***
Отвязанная Линаэвэн невольно отшатнулась (как пыталась и не могла всё это время). Затем под хохот орков взяла плащ и завернулась в него — теперь она была не так беззащитна, и всё же поначалу её била дрожь. Войдя в камеру, она впервые увидела, как живут в подземелье — холодный камень пустой камеры, связка соломы для сна…
Эйлиант старался успокоить деву, а она убеждала его не рассказывать ничего более. Особенно, когда узнала о том, что юноша перед тем заговорил ради Кириона.
— Ведь неделя истечёт, и Саурон и… его твари… могут поступать так же… Я сама в надежде кого-то освободить… сказала то, в чём не видела опасности, но горько сожалею о том.
Эйлиант обнял Линаэвэн, прижал ее к себе, и она невольно вздрогнула: знала, что это эльда, друг, что утешает её, но прикосновения орков были слишком свежи. А сотрутся ли они из всё сохраняющей памяти? Неужели отныне прикосновения друзей будут вызывать это воспоминание?
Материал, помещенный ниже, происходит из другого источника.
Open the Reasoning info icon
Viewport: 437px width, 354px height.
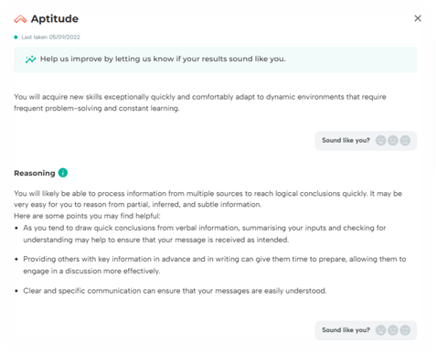click(x=63, y=173)
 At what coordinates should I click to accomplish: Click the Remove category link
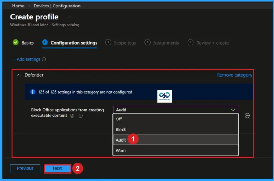pos(234,75)
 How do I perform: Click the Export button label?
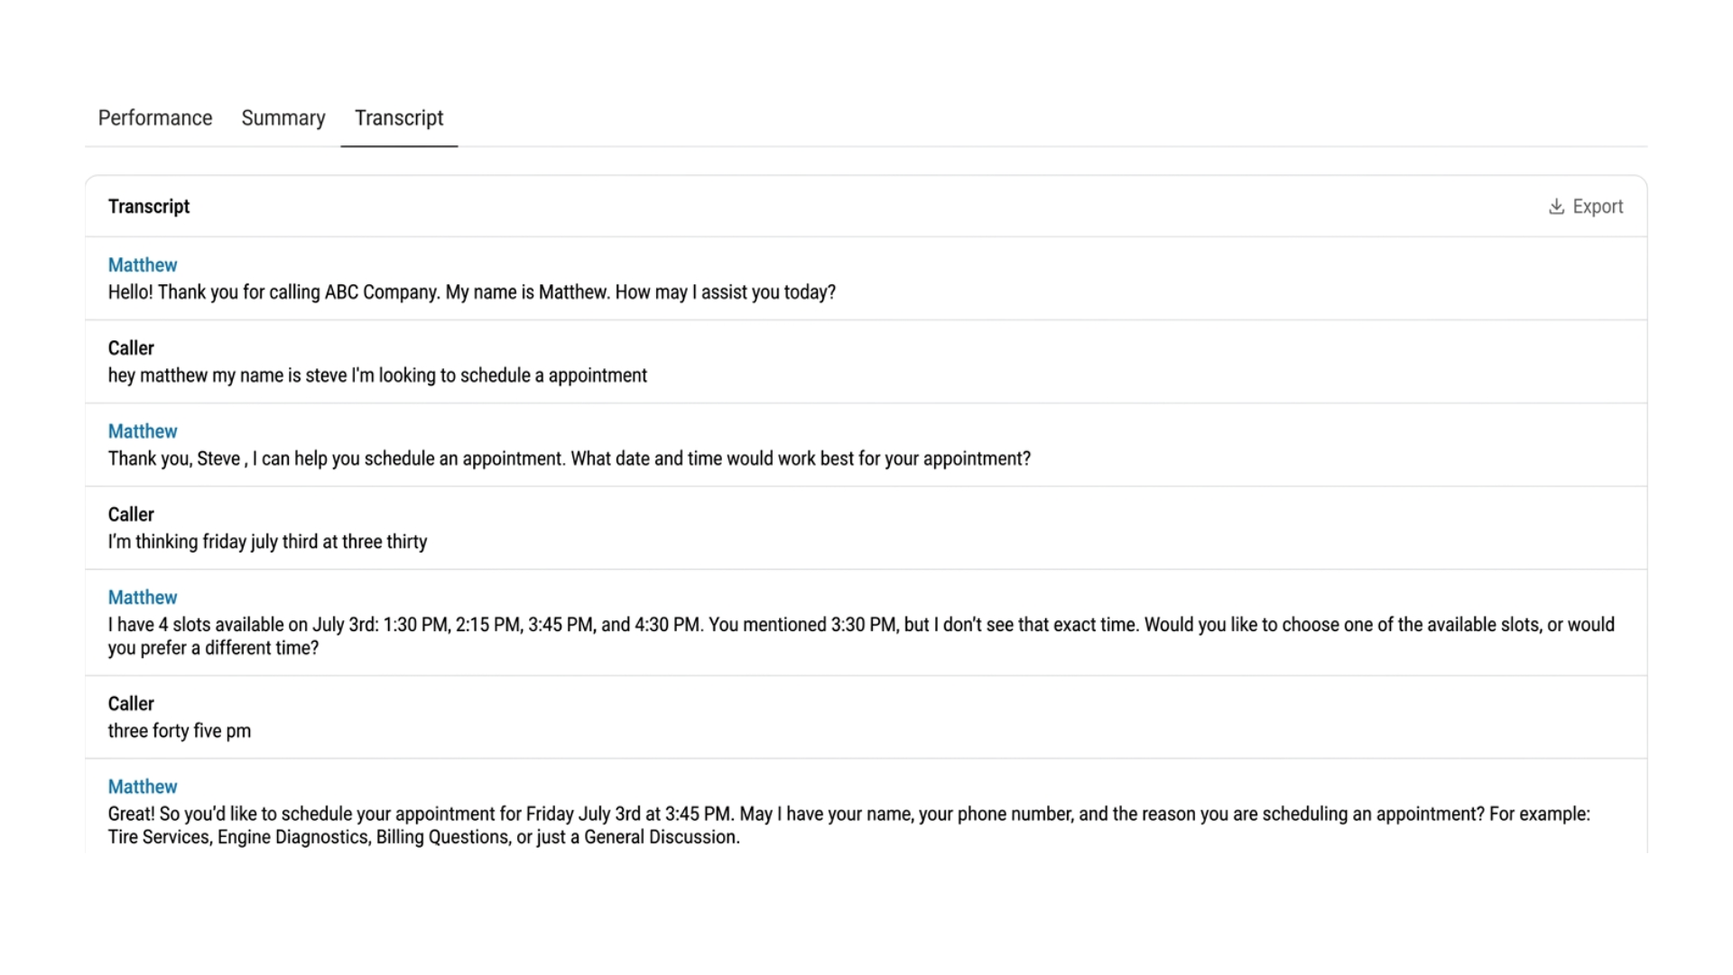tap(1598, 207)
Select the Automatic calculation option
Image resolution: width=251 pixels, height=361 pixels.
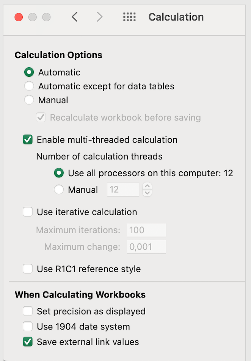[x=29, y=72]
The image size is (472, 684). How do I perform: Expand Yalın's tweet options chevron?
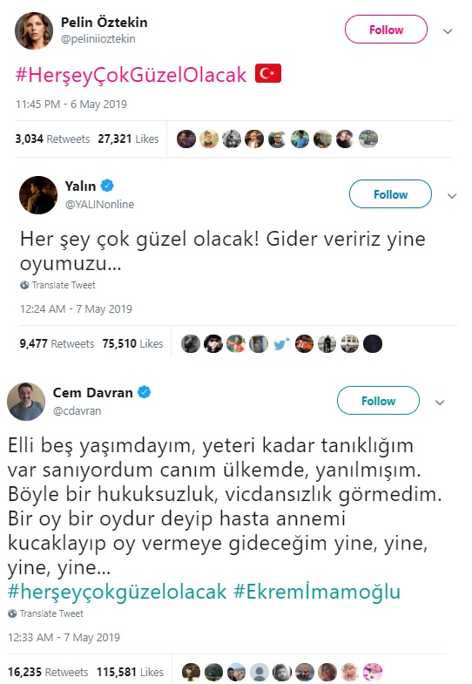(452, 196)
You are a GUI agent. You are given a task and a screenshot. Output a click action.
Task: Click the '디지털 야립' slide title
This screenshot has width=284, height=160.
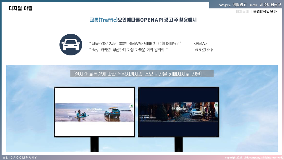tap(20, 8)

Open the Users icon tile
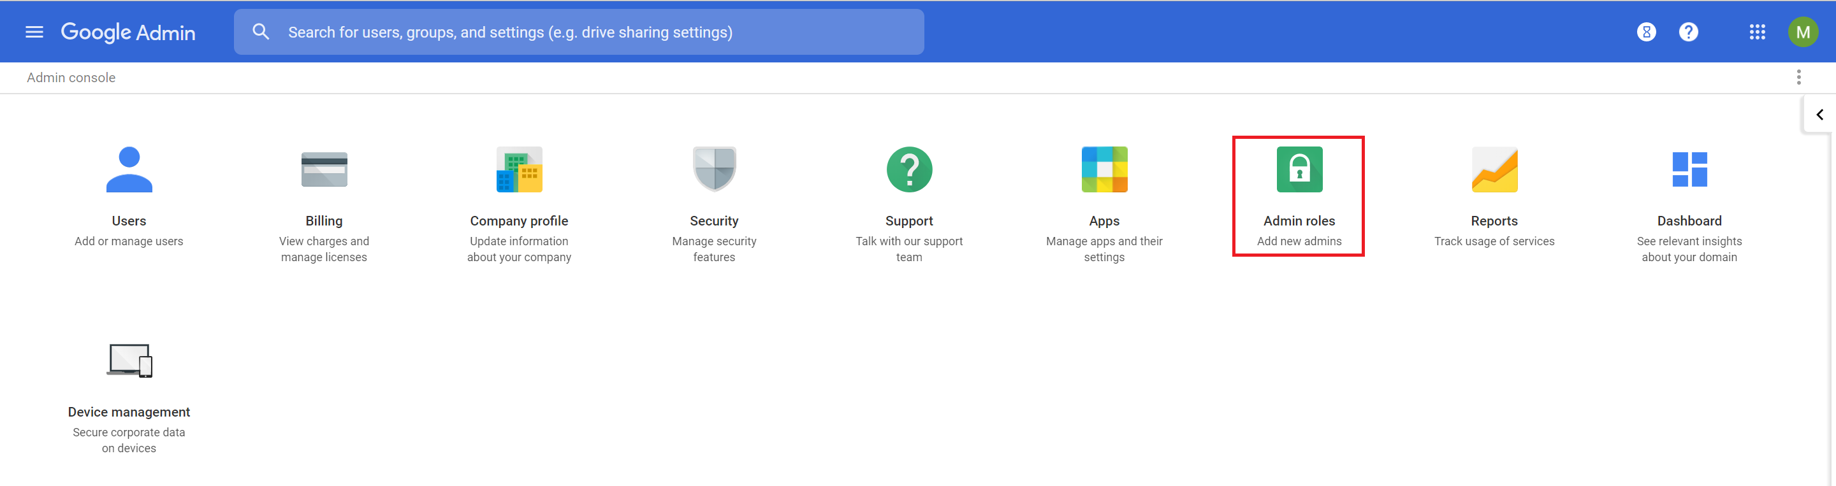[x=129, y=170]
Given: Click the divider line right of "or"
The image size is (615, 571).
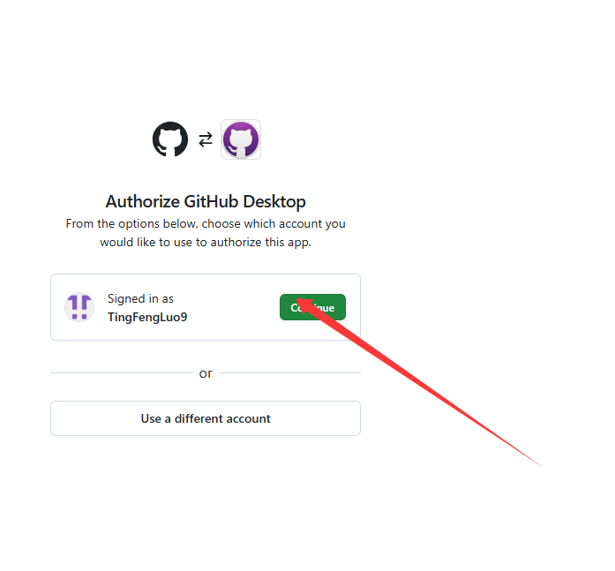Looking at the screenshot, I should (289, 373).
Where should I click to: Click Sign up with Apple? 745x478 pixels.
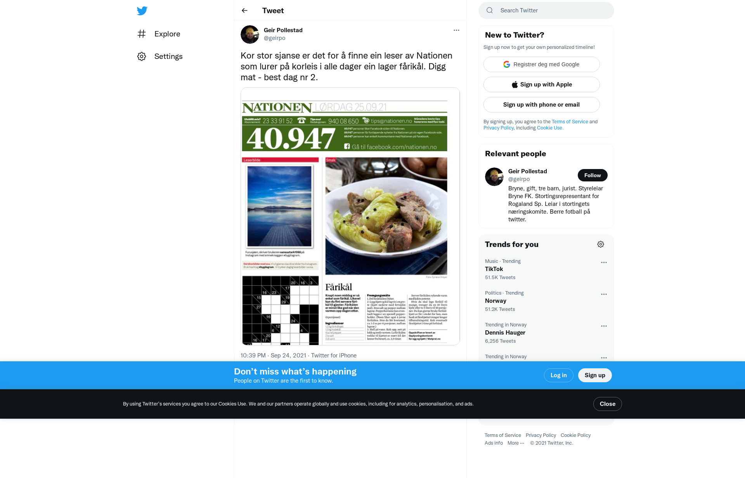pyautogui.click(x=542, y=85)
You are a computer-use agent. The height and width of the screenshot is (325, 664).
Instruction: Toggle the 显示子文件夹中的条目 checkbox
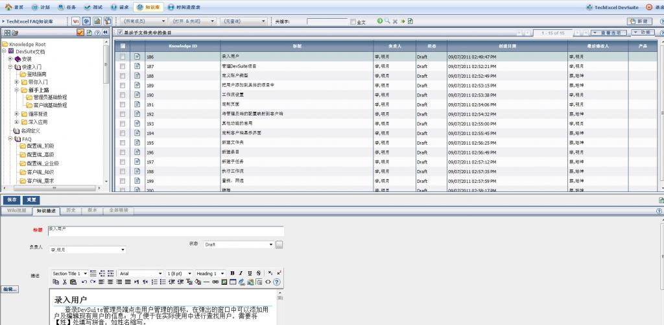click(120, 32)
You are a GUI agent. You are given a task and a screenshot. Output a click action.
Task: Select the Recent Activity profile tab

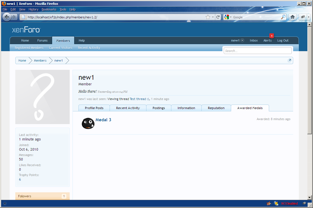tap(128, 108)
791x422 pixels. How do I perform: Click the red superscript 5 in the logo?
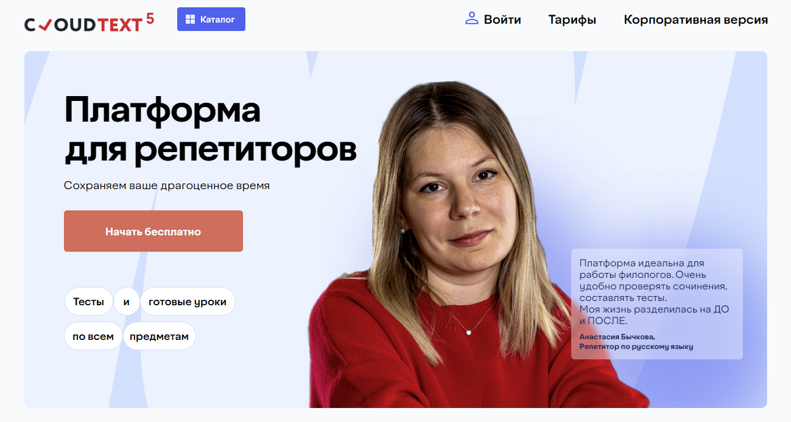click(x=150, y=18)
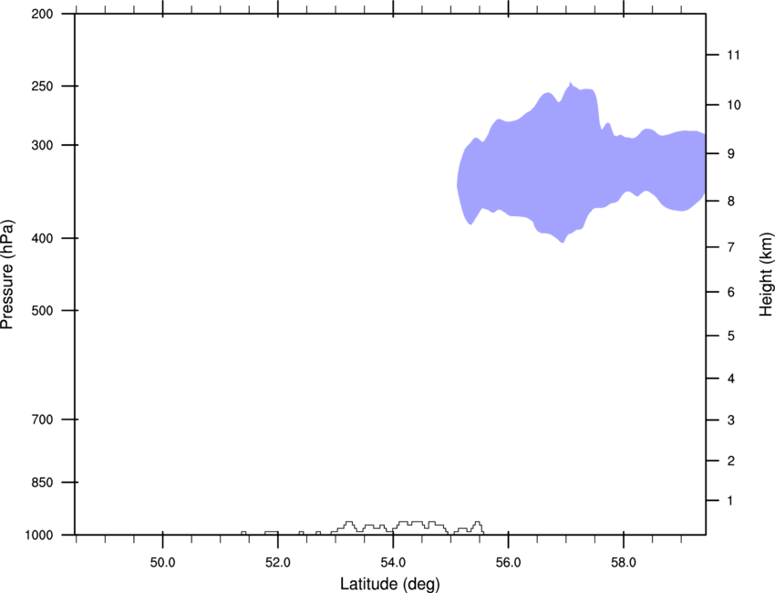
Task: Click the 58.0 latitude tick label
Action: point(624,563)
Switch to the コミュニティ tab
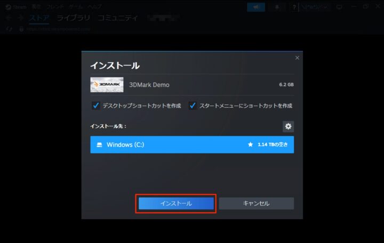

— Да, Птичка, они могут повторить это… Здесь, в плену, наши тела в их власти. Я думал, что нет ничего хуже, чем смотреть, как они пытают Кириона, но теперь знаю, что есть вещи много хуже: видеть, как они мучают тебя. Вот только… как защитить хроа Кириона, я не знаю, не знаю, как защитить и твоё хроа, но я знаю, что можно защитить твою фэа, — нолдо перебрал ее серебряные пряди едва сросшимися пальцами, стараясь теплом своего тела унять ее дрожь, хотя тэлерэ дрожала не от холода.
Горькая складка пролегла меж бровей девы, хотя она и печально улыбнулась в ответ на ласковое прозвание «Птичка».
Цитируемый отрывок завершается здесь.